begin Source passage
# Can I edit patterns I received through a QR code?



## Tuc (Apr 29, 2013)

So if I scan a QR code, and then I want to make a minor change to suit my taste more, will I be able to do it?


----------



## Punchyleaf (Apr 29, 2013)

No, you can't. You can't edit someone else's work.

Thank goodness too.


----------



## Bea (Apr 29, 2013)

Loviechu said:


> No, you can't. You can't edit someone else's work.
> 
> Thank goodness too.



I was soooo happy when I found this out 
I mean yeah okay you can just recreate it but at least it's a bit more difficult now!


----------



## Punchyleaf (Apr 29, 2013)

I was too. It really helps those who work hard on their patterns not get them stolen. Yeah, people could still use them and stuff, but at least you won't see them in those pattern shops being sold off as someone else's work while the original creator gets blind sided by it.

And yeah, I'll probably recreate my own, to change some colors of it, but i would much prefer to create my own pieces that are inspired from that work, instead of just recreation


----------



## Jake (Apr 29, 2013)

Also you can't display QR patters in the able sisters


----------



## nikkie23 (Apr 29, 2013)

Quick question because we are talking about QR codes, how many QR codes can we have?


----------



## Jake (Apr 29, 2013)

nikkie23 said:


> Quick question because we are talking about QR codes, how many QR codes can we have?



as many as you want but you can only store a certain amount


----------



## nikkie23 (Apr 29, 2013)

Jake. said:


> as many as you want but you can only store a certain amount



How many can we store?


----------



## Punchyleaf (Apr 29, 2013)

72 I think it was at the Able's


----------



## Pokeking (Apr 29, 2013)

I'm probably going to save to capacity, but at least I can try to save the QR Codes on USB once I save them to the computer.


----------



## nikkie23 (Apr 29, 2013)

Loviechu said:


> 72 I think it was at the Able's



Thank you .


----------



## Tammyface (Apr 29, 2013)

Am I the only one super disappointed about not being able to edit QR codes?  Like the OP mentioned, sometimes I see a path or pattern that I really like, except for one detail, and I would really like to be able to edit it to suit my taste. I do get the whole stealing/taking credit though... but really, anyone could do that with the original QR code anyways  Ah. Oh well!


----------



## Punchyleaf (Apr 29, 2013)

I don't think there is any "original" QR code as the design could only be edited by the person who created it, not anyone else.


----------



## WeiMoote (Apr 30, 2013)

What about patterns you get through Dreams via the Dream Suite? Are they editable?


----------



## Jake (Apr 30, 2013)

No; you can only edit patterns _you_ have made yourself


----------



## kakuloo (Apr 30, 2013)
end Source passage
begin Provided information
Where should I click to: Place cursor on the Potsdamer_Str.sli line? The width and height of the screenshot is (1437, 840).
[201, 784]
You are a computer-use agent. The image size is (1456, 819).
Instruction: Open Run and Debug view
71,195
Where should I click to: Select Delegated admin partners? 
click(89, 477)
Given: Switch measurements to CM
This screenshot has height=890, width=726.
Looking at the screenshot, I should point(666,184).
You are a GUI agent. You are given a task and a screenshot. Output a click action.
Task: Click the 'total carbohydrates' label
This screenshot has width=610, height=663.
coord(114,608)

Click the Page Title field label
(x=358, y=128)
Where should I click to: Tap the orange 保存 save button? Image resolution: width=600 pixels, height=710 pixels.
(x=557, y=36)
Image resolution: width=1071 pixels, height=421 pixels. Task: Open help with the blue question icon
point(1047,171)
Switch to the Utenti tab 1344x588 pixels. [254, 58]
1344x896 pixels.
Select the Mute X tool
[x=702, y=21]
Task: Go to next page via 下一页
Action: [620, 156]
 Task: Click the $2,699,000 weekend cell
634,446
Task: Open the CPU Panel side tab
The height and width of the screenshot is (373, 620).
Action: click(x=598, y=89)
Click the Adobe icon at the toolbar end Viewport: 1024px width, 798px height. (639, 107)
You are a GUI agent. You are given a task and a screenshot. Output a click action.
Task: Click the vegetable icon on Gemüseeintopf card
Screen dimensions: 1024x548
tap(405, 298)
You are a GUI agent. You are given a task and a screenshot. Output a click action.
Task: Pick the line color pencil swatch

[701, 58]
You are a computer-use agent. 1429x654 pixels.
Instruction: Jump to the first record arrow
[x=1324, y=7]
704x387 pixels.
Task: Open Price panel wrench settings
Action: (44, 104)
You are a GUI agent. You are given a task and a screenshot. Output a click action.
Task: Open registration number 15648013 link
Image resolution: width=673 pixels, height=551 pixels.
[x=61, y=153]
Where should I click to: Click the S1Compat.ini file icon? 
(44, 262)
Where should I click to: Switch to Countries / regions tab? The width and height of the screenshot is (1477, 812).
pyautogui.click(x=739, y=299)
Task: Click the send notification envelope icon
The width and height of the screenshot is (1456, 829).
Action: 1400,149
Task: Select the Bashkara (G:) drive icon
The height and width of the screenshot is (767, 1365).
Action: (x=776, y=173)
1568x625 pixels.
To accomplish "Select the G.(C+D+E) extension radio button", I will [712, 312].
end Provided information
**Objective:**
In the QR code thread, which patterns can a player edit? The entries aren't needed for this.

**Solution to this task:**
Only patterns the player made themselves.